--- Material supplied Enclosed Below ---
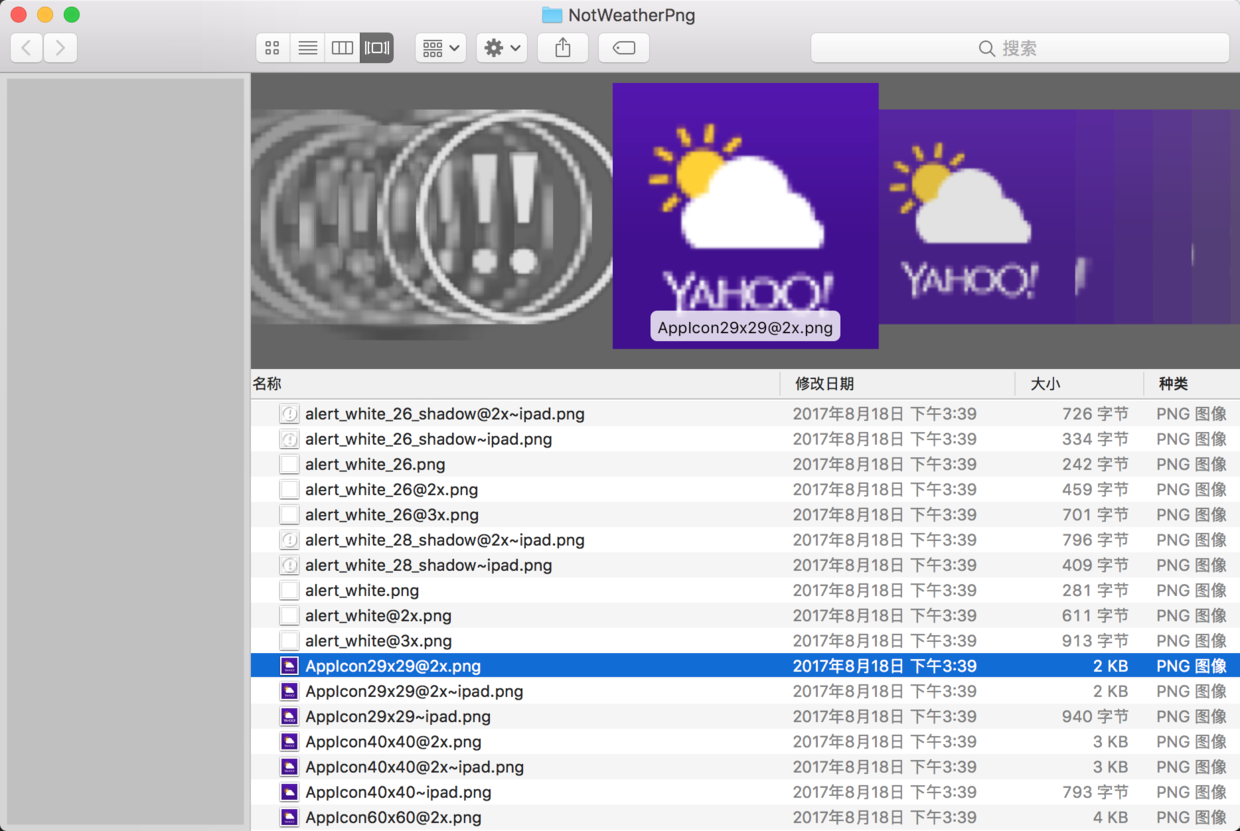Image resolution: width=1240 pixels, height=831 pixels.
Task: Go back with the back arrow
Action: (x=27, y=48)
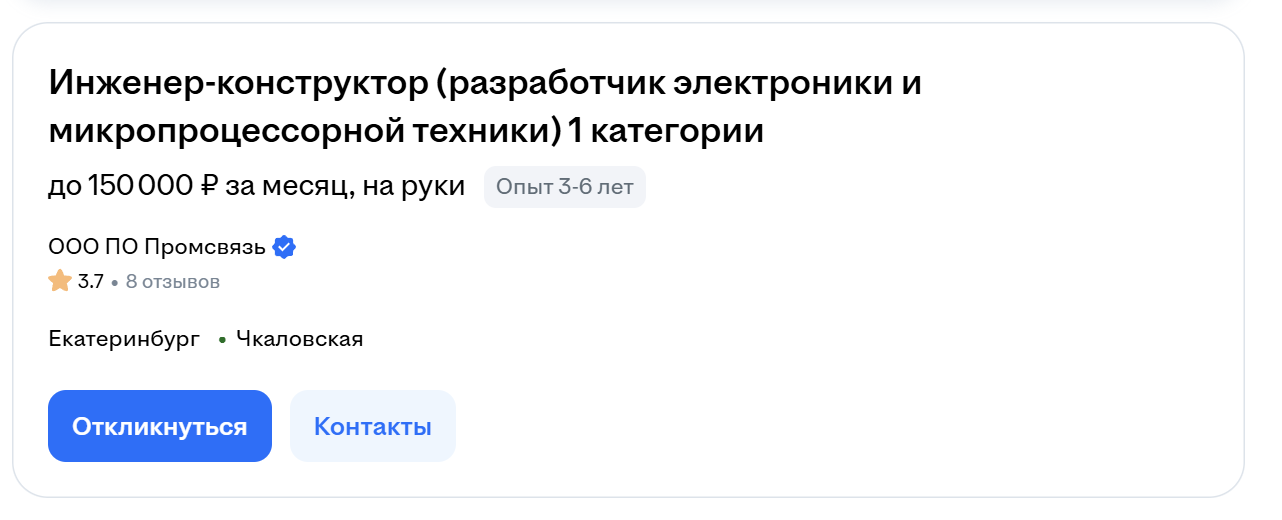Open the Инженер-конструктор vacancy title
This screenshot has width=1282, height=520.
coord(485,107)
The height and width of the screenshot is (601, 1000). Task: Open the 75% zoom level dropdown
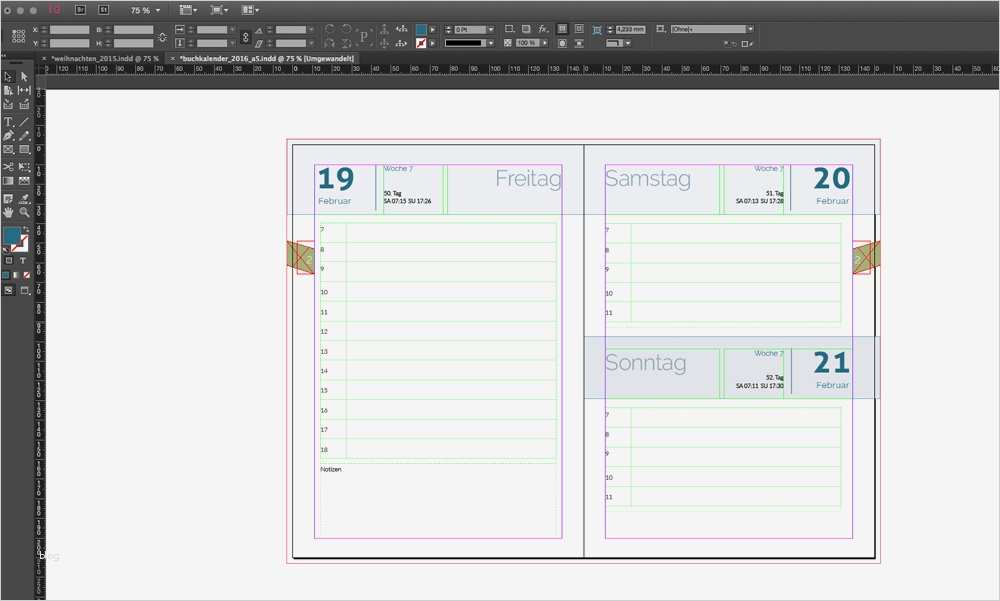pos(157,10)
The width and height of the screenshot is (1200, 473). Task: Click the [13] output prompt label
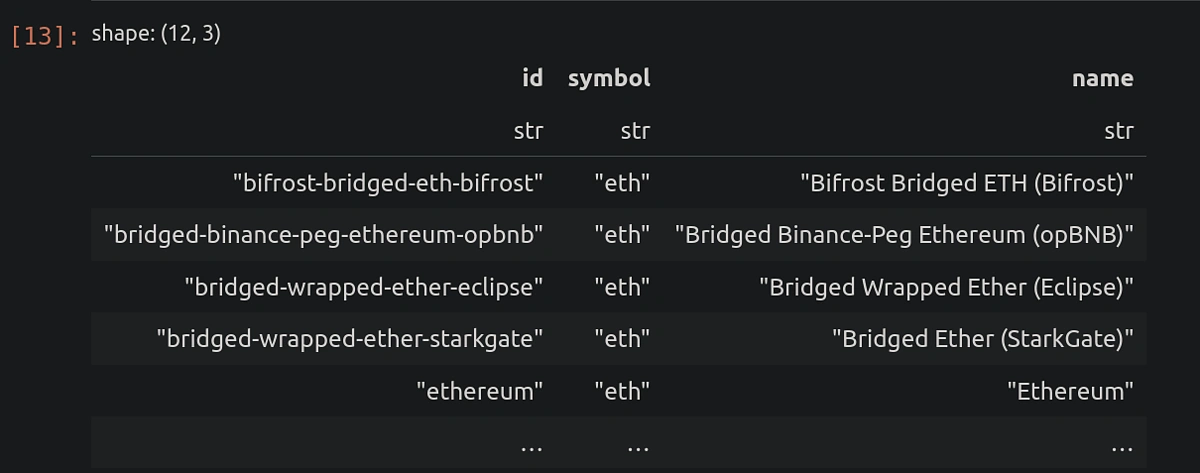43,37
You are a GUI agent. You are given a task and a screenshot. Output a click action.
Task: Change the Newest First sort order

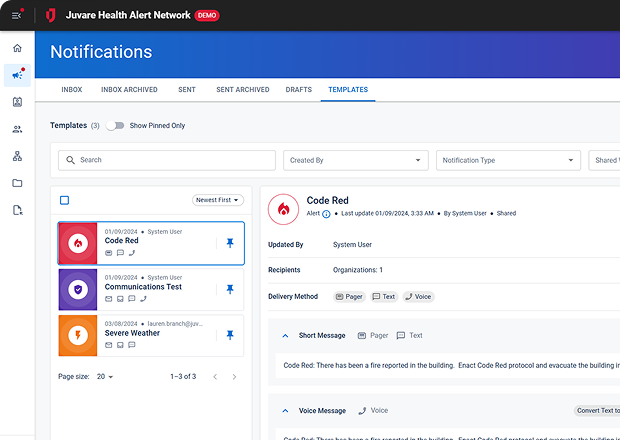pyautogui.click(x=218, y=200)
--- End of Enclosed Material supplied ---
For this task, give again exactly the lines from the line with "The height and" through the end of the entries, including both ends, and omit the pictures.

The height and width of the screenshot is (601, 1000). Task: Open the 75% zoom level dropdown
pos(157,10)
The width and height of the screenshot is (1200, 473). Task: Click the [13] output prompt label
43,37
You are a GUI agent. You are given a task and a screenshot. Output a click action.
Task: Change the Newest First sort order

pyautogui.click(x=218, y=200)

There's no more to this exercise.